### [TRECHO]
_ _ _ _ _ _ _
Mario Sabino
Vou tentar fazer uma tipologia do
barnabé. Não é simples. Sei que podemos fazer várias. Farei a minha,
idiossincrática.
Existe o barnabé mesmo, aquele
constantemente um coitado, criatura dos pequenos municípios, que arranjou uma
boquinha depois de ficar horas balançando uma bandeira para algum político em
época de eleição. Lotado em algum gabinete de Deputado ou Senador ou alguma
repartição, não consegue acessar sequer o word e escreve gato
com j e saudade com c (como no samba). Ganham um salário baixo, têm pouquíssima
influência em assuntos relevantes, ficam por ali, meio deslocados, não são
sequer acostumados com o chamado trabalho de escritório. Pode-se até dizer que
ganham uma “bolsa” qualquer coisa, isto é, fazem parte daquela parcela que os
estudiosos da desigualdade gostam de chamar de vulneráveis. Mas em épocas de
eleição são aguerridos, às vezes tornam-se fanáticos e violentos.
Tem o barnabé baixo clero, uma
turma que se subdivide em duas categorias: os que não tem jeito mesmo, pré-Constituição
de 88 e não fizeram concurso e tiveram sua permanência assegurada pelo decurso
de prazo. Eram faxineiros, copeiros, motoristas, que prestavam serviço ao
Estado. Alguns são semianalfabetos que vagam pelos departamentos de escadas e
corredores e somente causam prejuízo ao erário. Outros são os que entraram
pela janela felicidade, como a famosa turma do trem da alegria do Moacyr
Dalla de 1983, ex-presidente do Senado que efetivou mais de 1.500 pessoas
naquela Casa Legislativa e ganham uma fortuna. Mais espertos, tem gente desse
calibre que atingiu o ápice em suas respectivas carreiras e até se tornaram
parlamentares ou Ministros de Tribunais Superiores.
Acreditem! Não nominarei. A maior
parte, todavia, não faz nada atualmente, pois tem adicionais diversos embutidos
em suas remunerações. Nesse grande grupo o que se espera é a aposentadoria e o
contribuinte brasileiro vai ajudá-los ainda durante muito tempo. São criaturas
lacustres: habitantes dos Lagos sul e norte. Frequentam o Iate Clube (melhor
clube de Brasília), tem o filho estudando na UnB de graça (aquele bônus do rent-seeking de
que nos falava Mancur Olson e o Marcos Lisboa no Brasil não se cansa de
repetir) e já matricularam o rebento em algum cursinho preparatório para
concurso público.
_ _ _ _ _ _ _
### [DADOS FORNECIDOS]
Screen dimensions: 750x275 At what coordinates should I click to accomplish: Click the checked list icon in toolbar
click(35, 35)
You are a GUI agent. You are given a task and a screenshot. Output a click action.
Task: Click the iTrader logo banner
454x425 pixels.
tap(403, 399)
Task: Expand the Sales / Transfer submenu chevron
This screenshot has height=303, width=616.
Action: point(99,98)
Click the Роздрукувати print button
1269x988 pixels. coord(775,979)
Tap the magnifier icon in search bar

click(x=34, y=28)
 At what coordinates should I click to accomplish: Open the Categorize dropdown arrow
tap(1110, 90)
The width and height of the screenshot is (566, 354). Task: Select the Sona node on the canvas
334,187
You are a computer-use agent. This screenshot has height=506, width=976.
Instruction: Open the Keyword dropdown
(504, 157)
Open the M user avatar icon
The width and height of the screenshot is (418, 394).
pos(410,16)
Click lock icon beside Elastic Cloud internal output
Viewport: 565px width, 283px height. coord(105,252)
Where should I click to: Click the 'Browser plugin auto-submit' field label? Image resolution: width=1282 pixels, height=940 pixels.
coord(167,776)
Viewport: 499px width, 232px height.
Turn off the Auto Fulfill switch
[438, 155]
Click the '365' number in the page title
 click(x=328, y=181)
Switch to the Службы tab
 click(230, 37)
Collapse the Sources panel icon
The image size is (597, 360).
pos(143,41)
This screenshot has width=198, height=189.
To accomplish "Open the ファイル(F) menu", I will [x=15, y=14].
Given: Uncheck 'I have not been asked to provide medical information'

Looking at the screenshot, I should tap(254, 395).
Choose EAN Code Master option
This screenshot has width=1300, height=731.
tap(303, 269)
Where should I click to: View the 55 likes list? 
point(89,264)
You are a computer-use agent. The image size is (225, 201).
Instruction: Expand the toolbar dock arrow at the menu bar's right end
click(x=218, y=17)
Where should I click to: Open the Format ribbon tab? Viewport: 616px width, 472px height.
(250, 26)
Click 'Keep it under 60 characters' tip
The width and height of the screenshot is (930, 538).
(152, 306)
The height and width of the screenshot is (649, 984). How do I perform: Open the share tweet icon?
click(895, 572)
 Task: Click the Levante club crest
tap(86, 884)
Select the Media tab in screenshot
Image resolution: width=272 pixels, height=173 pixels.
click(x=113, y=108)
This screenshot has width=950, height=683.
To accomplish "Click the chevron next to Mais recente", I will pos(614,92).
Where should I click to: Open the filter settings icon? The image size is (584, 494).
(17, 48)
_ _ _ _ _ _ _
### [TAREFA OBRIGATÓRIA]
Reproduza fielmente o trecho sobre o barnabé, começando nas palavras "Acreditem! Não nominarei." e parando logo após "concurso público.". Os itens não são necessários.

### [RESPOSTA ABAIXO]
Acreditem! Não nominarei. A maior
parte, todavia, não faz nada atualmente, pois tem adicionais diversos embutidos
em suas remunerações. Nesse grande grupo o que se espera é a aposentadoria e o
contribuinte brasileiro vai ajudá-los ainda durante muito tempo. São criaturas
lacustres: habitantes dos Lagos sul e norte. Frequentam o Iate Clube (melhor
clube de Brasília), tem o filho estudando na UnB de graça (aquele bônus do rent-seeking de
que nos falava Mancur Olson e o Marcos Lisboa no Brasil não se cansa de
repetir) e já matricularam o rebento em algum cursinho preparatório para
concurso público.